In my Verdict column for this week, I discuss the case of a transgender girl's right to shower and change with the other girls on her sports team rather than being compelled by her school district (in Illinois) to change behind a curtain. I conclude that the school district is wrong to insist on treating the transgender girl differently from the other girls, but I propose that greater privacy for everyone on the team might be the best solution, given that many girls would rather not disrobe in front of their teammates.

I want to suggest here that the motivation of the school district was likely to protect everyone's privacy with what appeared to be a nuanced accommodation. This girl could play sports with other girls and could even change in the room with the other girls, albeit behind a curtain. The district may have assumed that this arrangement would be desirable not only from the perspective of the transgender girl's teammates but from her perspective as well. Indeed, the girl has indicated that she would probably, if given the choice, use the curtain to change after all.

To some, then, this whole conflict may seem like much ado about nothing. If the girl wants to have the same privacy that the other girls want to have from her, then how can there be said to be a harm? If she feels the same reluctance to be nude in front of them that they feel, then isn't it a waste of time to quibble over whether she can, if she chooses, do something different that she probably does not want to do anyway (i.e., change in the locker room without a curtain)?
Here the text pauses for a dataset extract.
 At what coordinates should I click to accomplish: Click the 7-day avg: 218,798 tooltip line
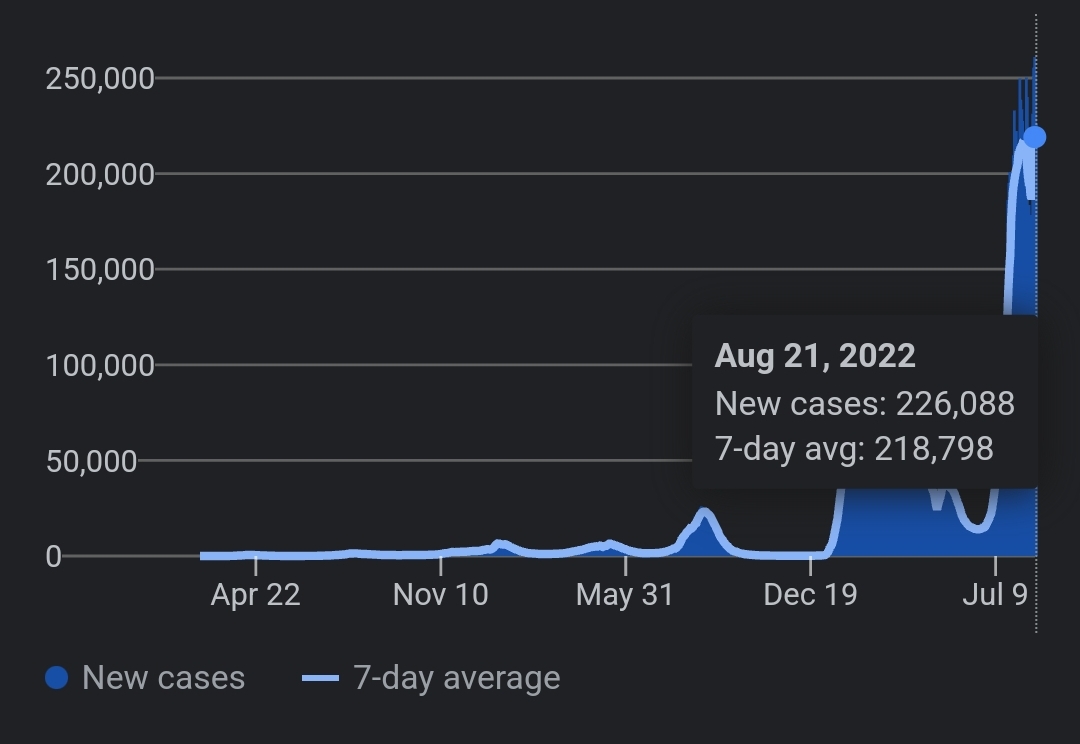coord(854,448)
The short answer is no, it is not a waste of time. Part of what a transgender girl experiences in confronting discriminatory treatment is the wish for autonomy. For her, life has long been about hearing that she is a boy when she experiences herself not as a boy but as a girl. One can only imagine the obstacles that she confronted on her way from being "accepted" as a boy, contrary to her perhaps-secret wishes, to being roughly tolerated as a girl. This journey has almost certainly been a very difficult and painful one, filled with people either explicitly or implicitly telling her who she is, what she must do, and who she must be.
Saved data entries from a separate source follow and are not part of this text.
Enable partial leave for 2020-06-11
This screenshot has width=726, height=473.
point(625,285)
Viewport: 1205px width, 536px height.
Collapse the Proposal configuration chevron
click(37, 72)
Now, however, she has taken the brave step of announcing to the world that despite their assumptions, she is a girl. Knowing that many people would reject her announcement and either continue treating her as a boy or begin treating her as a misfit, she forged ahead and joined a girls' sports team. One hopes that she has thrived on this team and that her teammates have treated her with kindness and understanding, although it is likely that there have been some very difficult, awkward, and painful moments along the way. What she must therefore be craving now, perhaps more than anything else, is the autonomy to decide how she will express herself in her new identity and the willingness to accept her and her choices, whatever they might be. Under these circumstances, to be told that she must change behind a curtain would be devastating and infuriating, even if she would not mind that arrangement if it were offered to her as an option.

Some might say "this is sensitivity and political correctness run amok," but I strongly disagree with that sentiment. Take a simple example. Imagine that you boarded a train with one seat left, and you headed toward that seat and sat down.  You suddenly noticed someone who had been heading toward that seat, crying, and whispering to her boyfriend that she is so tired, she must sit down. At that moment, though you are tired too, you might be considering getting up and giving this sad woman your seat. Imagine, though, that before getting the chance to do so, the boyfriend came over to you and ordered you out of your seat. You would then likely feel, first, that now your choice was gone, and rather than receiving some credit for being generous, you would just be following orders if you gave up your seat. Next, you might feel like staying put, since you are, after all, entitled to the seat on a first-come, first-served basis, and who is this creep forcing you to get up? Regardless of how you ultimately decided to act, the boyfriend's order would have changed the entire experience of giving up your seat.

The same is probably true for the transgender girl. With an available curtain in the changing room, she might well have felt inclined to change behind it (just as perhaps other girls at different times of the day might also choose to change behind it). But then came the school district, telling her that she had no choice. Suddenly, an expression of autonomy and dignity becomes surrender to force  on behalf of the other girls' privacy (rather than, it seems, on behalf of her own).  I can understand why she would be angry and hurt by the school district's decision. And I hope, for her sake and that of the other girls, that she is ultimately given the option of choosing what will make her feel most comfortable in her new identity, and that the other girls accept that choice and treat her with the kindness that she so needs and deserves.